Well I know that I just posted that Ava was doing well in my last post, but apparently I spoke to soon. The next morning after that post – yesterday morning – Ava woke up with a hacking cough.. oh no! And then I noticed that it looked like Ava was trembling while she was sleeping, and sure enough she was breathing much faster than her norm and seemed to be working a bit harder to breathe as well which didn’t make me happy.
So to be on the safe side I called her pediatrician and made an appointment to take her in that afternoon, but just to make sure I called our Single Ventricle nurse at Sick Kids to see what she thought, and she said that rather than take Ava to the dr, she should go to emerg. So I packed up everything, and Jason drove us to the hospital.
And they were really good to us. On one hand – with Ava being who she is they don’t want to take any chances, but on the other hand, she wasn’t presenting that bad – not like the kid next to us with a terrible case of croup. That’s the thing – here I take Ava who I don’t want to get sick, to hang out with the sickest kids in the city! But thankfully we were in the isolation room so I kept that door closed.
They ordered a chest x-ray for her to see if anything was brewing in her chest – but thankfully her lungs are clear. And her oxygen saturation levels are normal, so no pneumonia or anything at this point, which is fantastic. And since she had just had an echo on Friday they knew she wasn’t in heart failure. So after telling me that if any little thing changed with her or if I was concerned again to come right back, they let us go home.
But I have to admit that the cough does scare me. Mostly because it takes so much out of her to cough and after a bad bout of coughing she typically breaks into a cold sweat. So it’s stressing her out, and I just don’t want her stressed because that is definitely not good for her heart. We want her to stay healthy so she will be in good shape for her heart catheterization which is only 2 weeks away!
So we pray. And trust that God will be faithful yet again. I love how verses come to mind in moments like this and this time it’s from Colossians… chapter 1…

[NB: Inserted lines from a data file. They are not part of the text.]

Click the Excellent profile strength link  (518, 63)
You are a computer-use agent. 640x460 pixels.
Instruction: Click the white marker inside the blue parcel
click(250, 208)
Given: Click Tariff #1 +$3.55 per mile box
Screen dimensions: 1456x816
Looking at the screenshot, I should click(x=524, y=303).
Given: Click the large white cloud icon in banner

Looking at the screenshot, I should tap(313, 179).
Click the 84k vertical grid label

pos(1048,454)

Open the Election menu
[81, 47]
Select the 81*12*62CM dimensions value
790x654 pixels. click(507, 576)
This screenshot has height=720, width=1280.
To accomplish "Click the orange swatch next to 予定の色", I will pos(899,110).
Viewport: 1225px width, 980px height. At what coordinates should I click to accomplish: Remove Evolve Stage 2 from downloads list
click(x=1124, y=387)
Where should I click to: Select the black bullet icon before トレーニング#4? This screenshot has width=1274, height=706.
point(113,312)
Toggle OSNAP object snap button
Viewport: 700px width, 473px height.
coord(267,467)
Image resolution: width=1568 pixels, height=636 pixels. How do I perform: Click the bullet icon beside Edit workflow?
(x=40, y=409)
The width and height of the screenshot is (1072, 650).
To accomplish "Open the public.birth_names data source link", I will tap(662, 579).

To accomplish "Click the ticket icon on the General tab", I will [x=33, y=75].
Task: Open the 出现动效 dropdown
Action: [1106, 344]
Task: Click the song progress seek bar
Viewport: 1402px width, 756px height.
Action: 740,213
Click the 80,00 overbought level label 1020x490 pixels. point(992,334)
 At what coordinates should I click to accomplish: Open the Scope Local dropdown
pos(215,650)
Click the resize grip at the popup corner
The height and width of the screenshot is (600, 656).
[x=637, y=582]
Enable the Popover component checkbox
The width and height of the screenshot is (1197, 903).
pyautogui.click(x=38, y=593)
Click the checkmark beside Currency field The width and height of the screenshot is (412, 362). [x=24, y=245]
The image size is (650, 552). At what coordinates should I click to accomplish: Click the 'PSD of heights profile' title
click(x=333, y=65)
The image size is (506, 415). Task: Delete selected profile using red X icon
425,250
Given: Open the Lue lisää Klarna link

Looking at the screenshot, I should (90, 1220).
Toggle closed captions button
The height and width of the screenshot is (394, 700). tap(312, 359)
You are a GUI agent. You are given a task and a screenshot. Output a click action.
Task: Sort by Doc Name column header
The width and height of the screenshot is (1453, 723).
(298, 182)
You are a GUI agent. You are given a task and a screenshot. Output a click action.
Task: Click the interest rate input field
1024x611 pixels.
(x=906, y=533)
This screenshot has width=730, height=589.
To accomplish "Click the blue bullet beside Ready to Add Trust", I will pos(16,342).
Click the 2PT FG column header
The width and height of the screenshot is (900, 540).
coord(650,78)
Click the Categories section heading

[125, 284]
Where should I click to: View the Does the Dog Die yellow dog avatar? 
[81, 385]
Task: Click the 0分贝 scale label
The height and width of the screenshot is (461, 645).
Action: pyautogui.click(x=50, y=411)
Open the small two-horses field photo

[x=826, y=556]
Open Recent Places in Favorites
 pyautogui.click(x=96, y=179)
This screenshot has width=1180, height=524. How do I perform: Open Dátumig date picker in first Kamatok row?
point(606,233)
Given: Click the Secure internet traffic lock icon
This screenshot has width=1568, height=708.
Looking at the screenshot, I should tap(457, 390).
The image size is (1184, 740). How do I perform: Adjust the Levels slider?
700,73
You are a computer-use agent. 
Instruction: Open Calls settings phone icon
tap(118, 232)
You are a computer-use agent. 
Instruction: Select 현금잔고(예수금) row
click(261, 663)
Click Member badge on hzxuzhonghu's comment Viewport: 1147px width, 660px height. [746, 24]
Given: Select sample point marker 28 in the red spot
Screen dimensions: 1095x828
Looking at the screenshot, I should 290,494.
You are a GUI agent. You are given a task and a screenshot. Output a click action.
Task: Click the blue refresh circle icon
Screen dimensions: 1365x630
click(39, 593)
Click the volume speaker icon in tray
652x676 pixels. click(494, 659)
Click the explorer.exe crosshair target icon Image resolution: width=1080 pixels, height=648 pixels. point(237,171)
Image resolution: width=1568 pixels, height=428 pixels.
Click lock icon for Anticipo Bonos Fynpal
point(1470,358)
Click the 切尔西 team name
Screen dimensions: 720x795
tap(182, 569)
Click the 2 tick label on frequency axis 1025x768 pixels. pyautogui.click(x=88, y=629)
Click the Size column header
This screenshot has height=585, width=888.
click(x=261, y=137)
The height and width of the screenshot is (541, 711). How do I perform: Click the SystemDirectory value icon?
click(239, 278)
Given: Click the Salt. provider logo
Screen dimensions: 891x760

15 He is the image of the invisible God, the firstborn of all creation. 16 For by him all things were created, in heaven and on earth, visible and invisible, whether thrones ordominions or rulers or authorities—all things were created through him and for him. 17 Andhe is before all things, and in him all things hold together.
God holds all things together – isn’t that the coolest thing? I love being reminded of that, and I love the image of the univerise breaking apart if God withdrew His hand. So this God who is so big and so able, can certianly hold together my little baby’s heart. And I can go to sleep tonight in peace trusting Him to do so.